Git Product home page Git Product logo

ecs-unleashed's Introduction

This project demonstrates the deployment of Consul with AWS EC2 Container Services (ECS). It heavily relies on Terraform and, obviously, Docker. It is intended to demonstrate some of the benefits of Consul with ECS staring with blue/green ugrades. It is also a "simple but yet complete/scalable stack" for testing and learning. It should be easy enough to setup so that people can fork it and do some interesting stuff. Whether it may or may not be used to bootstrap a production configuration is actually a good question.

Overview

The overall architecture the project generates is shown below:

ECS Unleashed Overview

It includes:

  • A VPC spread across 3 Availability Zones (AZ) with 3 private subnets and a subnet that can access the Internet. The underlying infrastructure, includes a Private Hosted Zone (Route53), a NAT and an Internet Gateway as well as a bastion server to access private subnets
  • An ECS cluster relying on an EC2 Launch Configuration/Autoscaling Group. It is and should remain a 3-instance cluster or, with a change to the bootstrap_expect parameter, it could be a 5-instance cluster
  • Consul and Gliderlabs/Registrator are deployed as Containers. They come from the Docker Hub
  • 2 Docker projects are included and stored in the account docker registry (ECR). They are 2 very simple Python Flask projects and can be used to demonstrate the blue/green update

Deployment and Removal

Configuring your environment

  • This project requires Docker for Linux; If you run on Windows/MAC, get a Linux VM/Instance to begin
  • Required components include AWS CLI, Terraform, Git, Make and OpenSSL.
  • If not already done, create an AWS account and a user in IAM that will be able to create and access the resources you plan to build. Get an Access/Secret Key for that user/account
  • Fork this repository in your GitHub account by clicking the "Fork" button. Once done, clone it from a Linux/Mac machine with git clone https://github.com/[your account]/ecs-unleashed.git
  • Choose and set the following environment variables:
    • ACCOUNT can be any name used to define your AWS account. You can use the name you've choosen to access your account or the account ID for instance
    • REGION is the AWS region you want to use. Note that the model relies on 3 AZ and you must use a region with 3 AZ or more
    • ENV is a name from the environment you want to build and is used to differentiate several concurrent environments. Due to some AWS naming limits, ENV is limited to 6 characters in length even if it is not enforced.
  • Register the Access/Secret Key with your AWS CLI; We rely on a convention that the profile is named [ACCOUNT]-[ENV] in the project
aws configure --profile=[youraccount]-[yourenv]
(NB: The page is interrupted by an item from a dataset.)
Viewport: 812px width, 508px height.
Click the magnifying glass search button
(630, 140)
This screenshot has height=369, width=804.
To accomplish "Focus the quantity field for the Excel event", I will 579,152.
Note: It is very important to set the environment variables as expected ; if you don't you might end up destroying some resources. In order to avoid that, don't hesitate to set the variable as part of the command line and disabling the AWS CLI profile you don't want to use, including the default profile vy editing the ~/.aws/credentials file.

Configuring the project

The project assumes:

  • Some variables are store in terraform/configurations/[ACCOUNT]/[SHORTNAME]
  • State files are stored in a S3 bucket.
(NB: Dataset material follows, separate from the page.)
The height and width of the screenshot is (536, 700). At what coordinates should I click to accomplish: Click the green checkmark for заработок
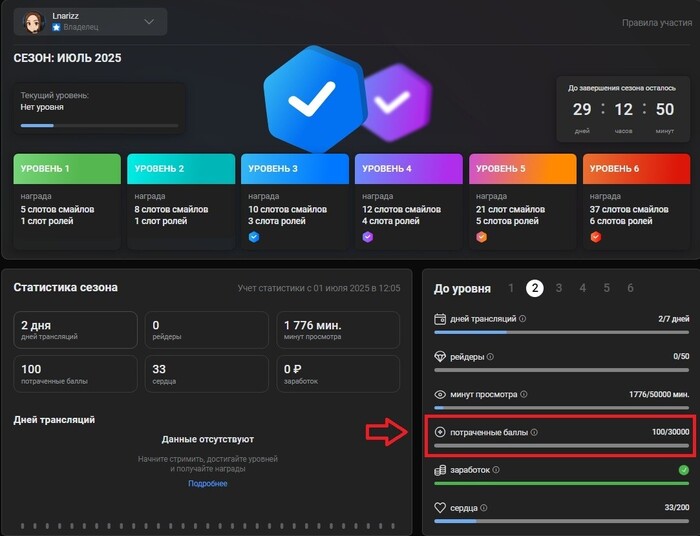pos(683,469)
Firt thing first, you must initialize the project. The command below creates a env.tfvars file with a uniquekey property in terraform/configurations/[ACCOUNT]/[SHORTNAME]. It also creates a S3 bucket named terraform-[SHORTNAME]-[UNIQUEKEY] to store the different state files:

ACCOUNT=[youraccount] ENV=[yourenv] REGION=eu-west-1 make init

You must adapt the configuration to your needs. Once the project initiated, change values in env.tfvars:

  • uniquekey do not change that value once initialize. It helps to link the project with its state.
  • region (default "eu-west-1") is the AWS region you plan to use
  • netprefix (default "10.1") is the /16 network prefix you plan to use with your VPC
  • keypair (no default) is a SSH key you hace created and stored on EC2 and can use to access instances
  • ami-ec2 (default "ami-9398d3e0") is the AMI of the Bastion instance. Update it with the latest AMI of your region
  • ami-ecs (default "ami-e988c39a") is the AMI of the ECS Cluster instance. Update it with the latest AMI of your region

Deploying the project

Assuming you've done everything as expected and don't break some secret rules, deploying the infrastructure should be as simple as:

ACCOUNT=[youraccount] ENV=[yourenv] make infrastructure

Once you've deployed the infrastructure, you should be able to build and push the docker applications:

cd docker/simple-api
ACCOUNT=[youraccount] ENV=[yourenv] make build
ACCOUNT=[youraccount] ENV=[yourenv] make install
cd ../simple-gateway
ACCOUNT=[youraccount] ENV=[yourenv] make build
ACCOUNT=[youraccount] ENV=[yourenv] make install

To deploy the docker container, run the command below:

ACCOUNT=[youraccount] ENV=[yourenv] make services

Destroying the configuration

Removing containers just require you run the command below:

ACCOUNT=[youraccount] ENV=[yourenv] make destroy_services

To destroy the infrastructure, run the command below:

ACCOUNT=[youraccount] ENV=[yourenv] make destroy

Note: When destroying the stack, you might get an error saying it cannot destroy Route53 PHZ because some records remain inside. It's seems due to a limit of Terraform that does not respect the force_destroy = true directive in aws_route53_zone. Remove the consulN.[yourenv].local records and run the destruction command again.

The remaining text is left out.